The Hani people usually build their villages on the sunny mountainside. Exuberant green bosks, bamboos, palm trees, peaches and plum trees are located behind the villages with terraces stretching to the bottom of the valley. There are also spring wells near the villages. Houses are strewn randomly according to the shape of the mountain.

Hani houses are called mushroom houses due to their shape. According to legend, in ancient times, the Hani people lived in caves and the tall mountains and steep roads made it inconvenient for them to go outside. They then moved to a place called Reluo, which had big mushrooms scattered around the mountain. The mushrooms, which resisted the wind and the rain, provided shelter for ants and other insects. The Hani people therefore built mushroom houses imitating the mushroom shapes.
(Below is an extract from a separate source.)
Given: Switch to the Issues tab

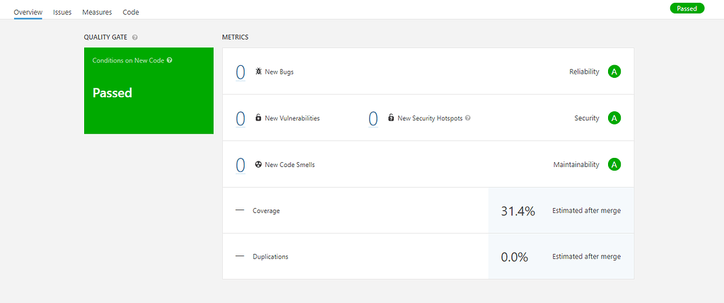Looking at the screenshot, I should click(x=62, y=12).
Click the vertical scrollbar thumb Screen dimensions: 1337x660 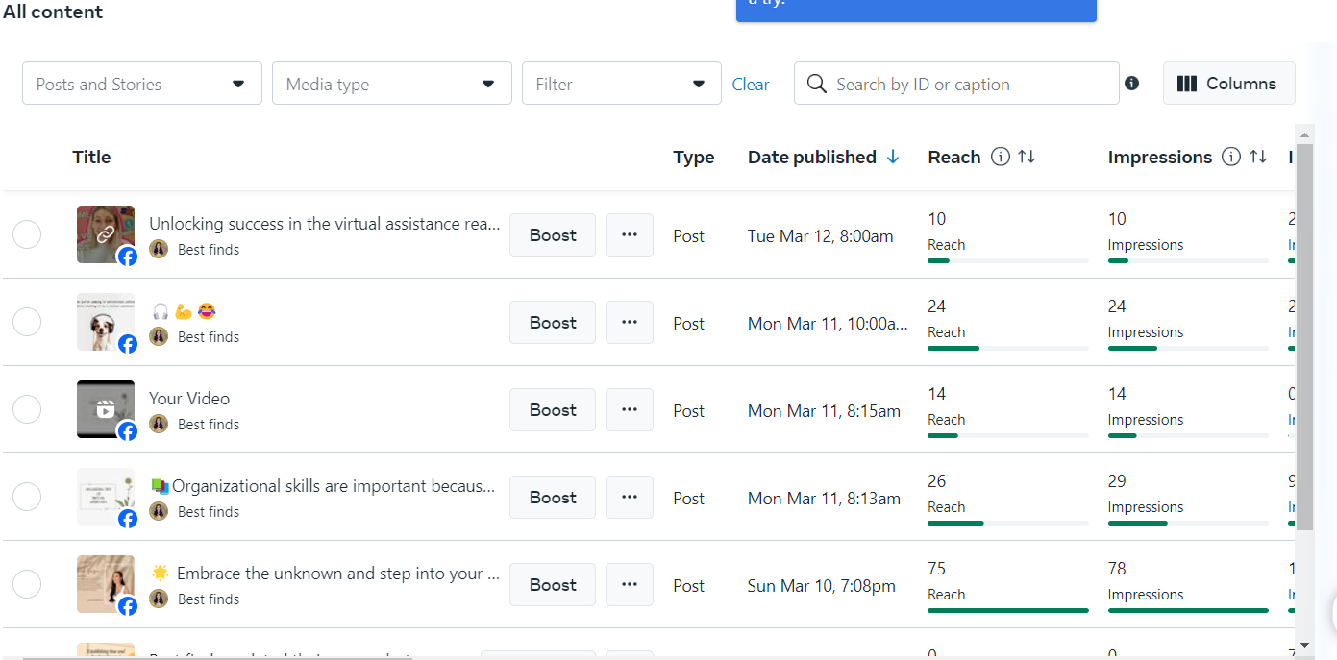[x=1304, y=336]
Traditional Hani houses have bamboo frames and walls made of sundried mud bricks and a thatched roof. The wall is about half a meter tall, with one-half underground and one-half above ground. The roof is covered with many thatches in the shape of bevels. The house consists of northern rooms, a front corridor (equal to a antehall) and side rooms. Usually, the bigger, northernmost room is the main hall. In the Banna area, parents' bedrooms are located to the east of the main hall and have a sacrificial ancestral tablet.

The mushroom house, with more than two floors, has a ground floor with sheds for horses, cows and storehouses for slaughtered livestock. The second floor is partitioned by wooden boards to form three separate rooms, with a square fireplace in the middle room. The top floor is sealed with clay for fireproofing and the space between the second (or the third) floor and top floor of the house is called fenghuolou. Fenghuolou is divided by wooden boards into several sections for storing corn, vegetables and fruit; it also serves as a place for sons or daughters of the right age to have dates with their lovers. On the top floor, there is a flat-roofed room and a thatched room with two or four bevels where guests are invited to sit by the fireplace to smoke, drink sticky rice tea or Menguo wine and sing for good luck.

The mushroom house is both pleasing to the eye and durable; it is cool in summer and warm in winter, which makes it very special to the culture of Chinese residential architecture. The biggest Hani village, Mali Village in Yuanhe County, is the representative village of mushroom houses. From a distance, the clumped villages, with their terraced fields, bamboo forests and "mushroom houses" take on a tranquil air.